L’opération est montée avec les Iraniens d’Iran Kocro, qui sont arrivés depuis hier à Bamako. Nous avons approché le directeur de Jemeni pour savoir comment tout cela va se passer. Interview.

Les Echos : Qu’est-ce que Jemeni Motors ?

Ibrahim Keno Traoré : Jemeni Moters est une société anonyme qui a essentiellement pour objet l’achat et la vente de véhicules automobiles en partenariat avec la première société automobile d’Iran, Iran Kodro.

Nous avons également pour objet, dans l’avenir, l’assemblage de véhicules au Mali. Jemeni motors est une société créée dans le cadre de l’Ohada et qui a essentiellement deux actionnaires : la Caisse Jemeni et la Fédération des chauffeurs de taxi qui a 12 %.


Les Echos : Comment l’opération est montée et quelles sont vos attentes ?

I. K. T. : La convention a déjà été signée en Iran en avril, lors d’une mission que nous y avions conduite. Cette convention porte sur la commercialisation d’un véhicule particulier appelé « Chamande ».

Jemeni s’est engagé à mettre 500 à la disposition de la Coopérative des taxis courant 2008. C’est une opération qui porte sur 20 000 taxis sur 10 ans.

En plus du contrat de commercialisation de la « Chamande », il y a un contrat de marketing que nous avons signé avec une composante d’Iran Kodro appelée Iran Kodro Diesel pour la vente de minibus, camions, bennes et citernes à hauteur d’un million de dollars sur une année.

Dans le cadre de la mise en œuvre de cette convention, un mémorandum a été signé dans lequel il est dit que les experts iraniens viendront à Bamako pour voir comment mettre en œuvre la convention.
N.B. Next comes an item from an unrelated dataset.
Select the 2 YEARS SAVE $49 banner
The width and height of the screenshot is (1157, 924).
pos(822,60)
Une chose est de donner les véhicules, mais une autre est d’assurer la maintenance.

Les Echos : Quelle est l’implication du gouvernement malien dans ce grand projet de coopération entre Jemeni Motors et les Iraniens ?


I. K. T. :
Le gouvernement malien s’est impliqué à trois niveaux essentiels : la facilitation effectuée par le chef de l’Etat en personne parce que lors des négociations préliminaires, les Iraniens avaient posé comme condition l’engagement des autorités du Mali, accompagner cette autorité de mise à disposition des taxis.
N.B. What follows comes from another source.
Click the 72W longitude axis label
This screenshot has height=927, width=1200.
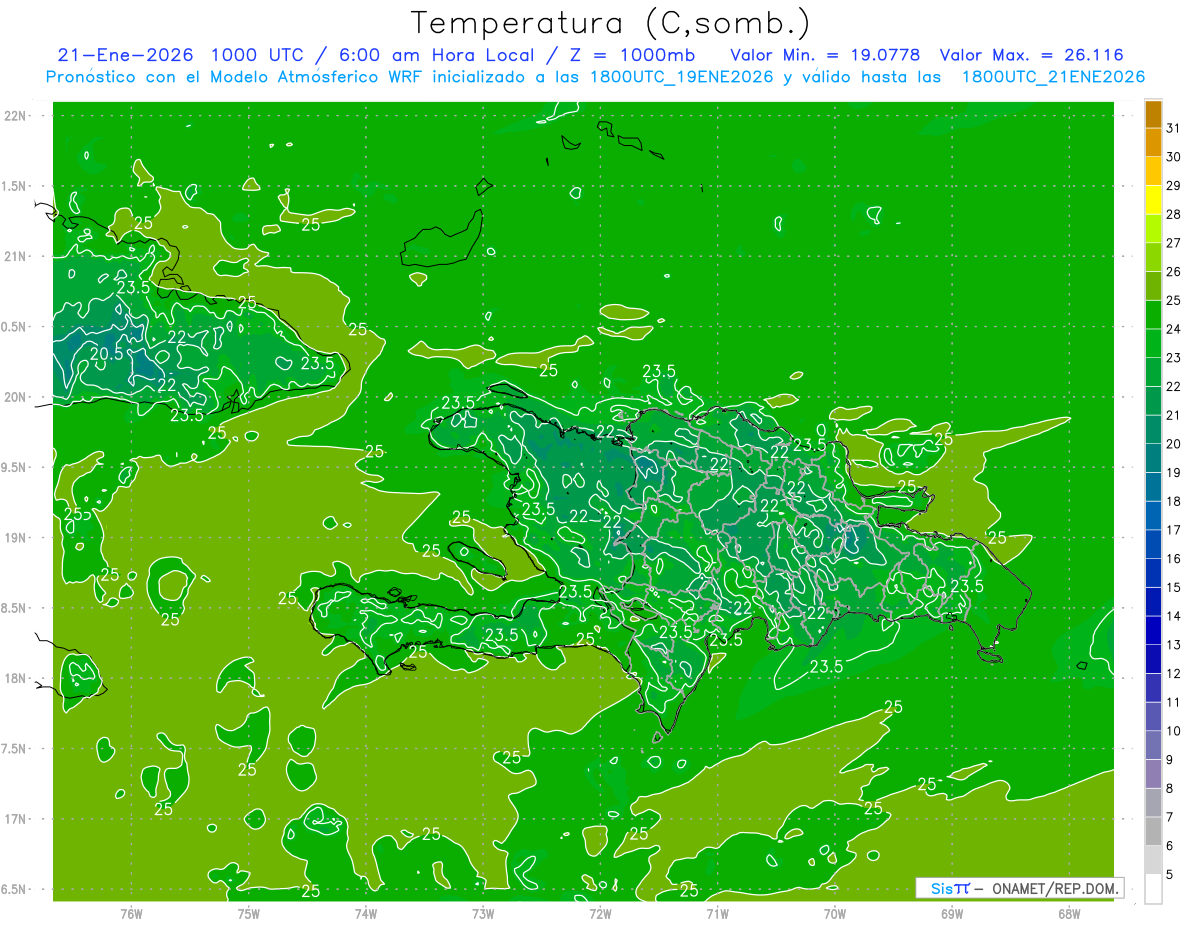[600, 913]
L’Etat a joué un rôle de facilitation très important dans le cadre de la mise en œuvre de cette convention.

L’Etat nous a également assistés dans la négociation, parce que notre délégation a été accompagnée par un conseiller technique du ministère de l’Equipement et des Transports et par l’ambassade du Mali à Téhéran.

Le troisième appui de l’Etat ne s’est pas encore matérialisé, mais a été affirmé net par le secrétaire général de la présidence. Il a dit que même s’il est besoin de garantir financièrement par rapport à ce projet que l’Etat est prêt à accompagner Jemeni.

Le quatrième aspect est que dans la mise en œuvre du second Projet sectoriel des transports, il y a des dispositions prévues au niveau du ministre des Transports concernant l’anneau de Bamako ou les couloirs de bus permettront de faciliter le transport en commun dans le district.


Les Echos : Nous savons que le transport en commun au Mali est très mal organisé. Que comptez-vous apporter comme changement au niveau des ressources humaines ?

I. K. T. : Je viens de vous parler du second Projet

sectoriel des transports. Je crois savoir que l’Etat a prévu dans le cadre de la sécurité routière beaucoup de formation. Nos partenaires que sont les coopératives ont déjà bénéficié d’une 1re session de formation pour améliorer leur conduite dans le cadre du transport en commun. D’autres mesures sont certainement en cours dans ce sens.

Les Echos : Peut-on connaître le coût de l’opération ?


I. K. T. :
Aujourd’hui, c’est une opération commerciale. Le coût pourra varier, mais selon les estimations, 5000 taxis coûteront 1 milliard et demi à deux milliards de F CFA globalement. Ça c’est le prix de véhicules livrés au dernier port iranien.